### Jobs
1: Answer these questions from the Dispicable EP article:
(a) What is the EP's length?
(b) Which label issued it?
(c) Through which outlets was it released?
2: Who are all the producers the Dispicable EP article lists for the EP?
3: Print a passage from the Dispicable EP article word for word. Start at the words "EP by LA Party" and end after the words "and Apple Music.".

EP by LA Party Machine
- Released: June 02, 2015
- Recorded: 2014–15
- Genre: Hip hop; EDM;
- Length: 25:28
- Label: LA Party Machine;
- Producer: Snoop Dogg; Daz Dillinger; Trippy Keez;

= Dispicable (EP) =

Dispicable EP is the debut EP by American EDM and hip hop project LA Party Machine (rapper-singer Snoop Dogg and rapper-record producer Daz Dillinger). The EP was released on June 2, 2015, via the iTunes Store and Apple Music.

==Production==
Production for the album took place during 2014 to 2015 at several recording studios.

### Data section

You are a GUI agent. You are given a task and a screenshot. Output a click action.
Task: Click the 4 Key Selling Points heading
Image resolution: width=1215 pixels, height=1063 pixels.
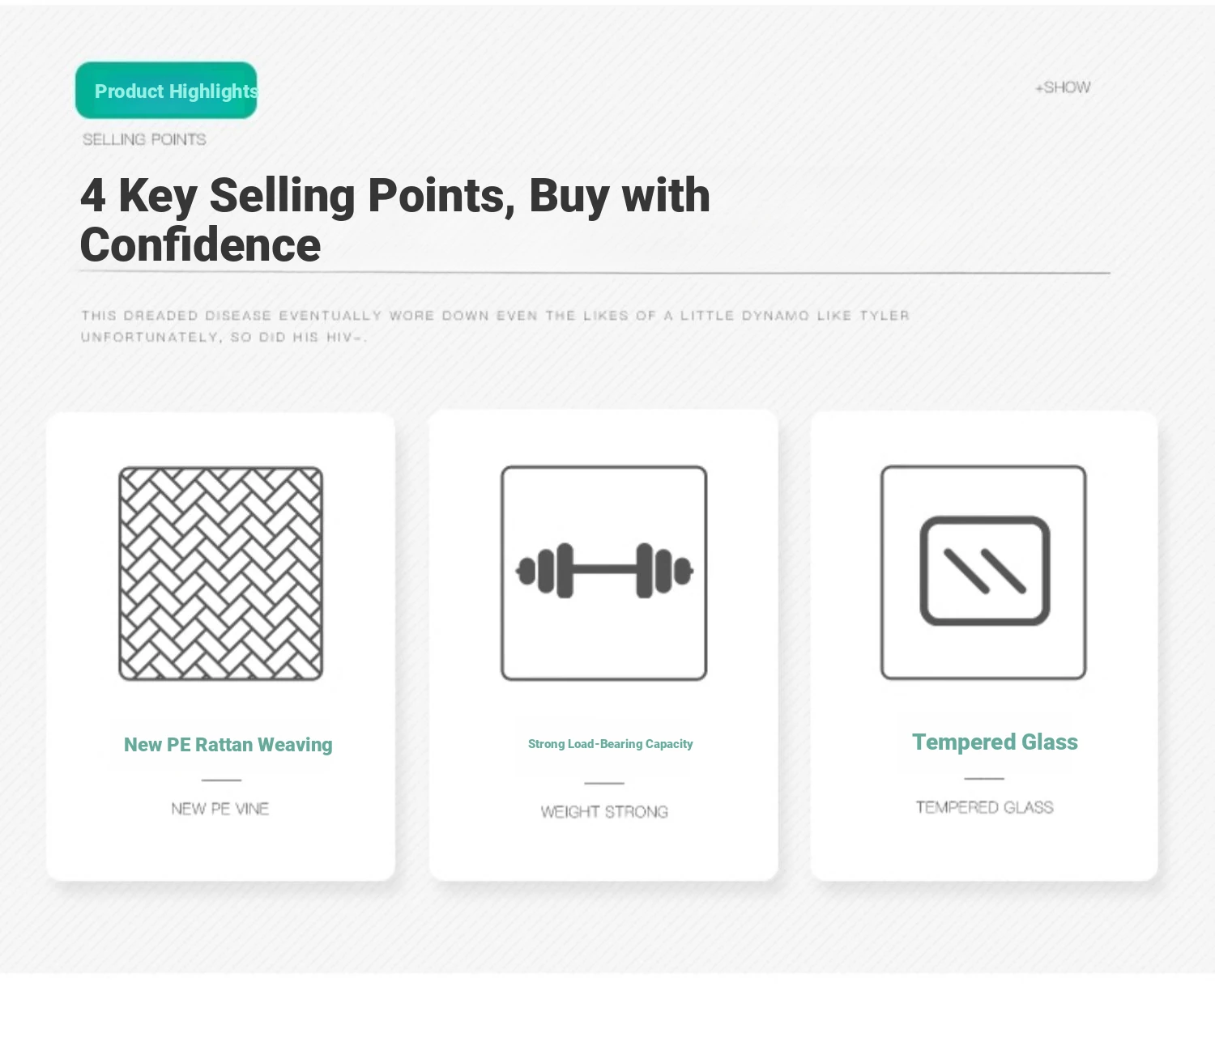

### Task-by-task outputs
1:
(a) 25:28
(b) LA Party Machine
(c) The iTunes Store and Apple Music

2: Snoop Dogg, Daz Dillinger, Trippy Keez

3:
EP by LA Party Machine
- Released: June 02, 2015
- Recorded: 2014–15
- Genre: Hip hop; EDM;
- Length: 25:28
- Label: LA Party Machine;
- Producer: Snoop Dogg; Daz Dillinger; Trippy Keez;

= Dispicable (EP) =

Dispicable EP is the debut EP by American EDM and hip hop project LA Party Machine (rapper-singer Snoop Dogg and rapper-record producer Daz Dillinger). The EP was released on June 2, 2015, via the iTunes Store and Apple Music.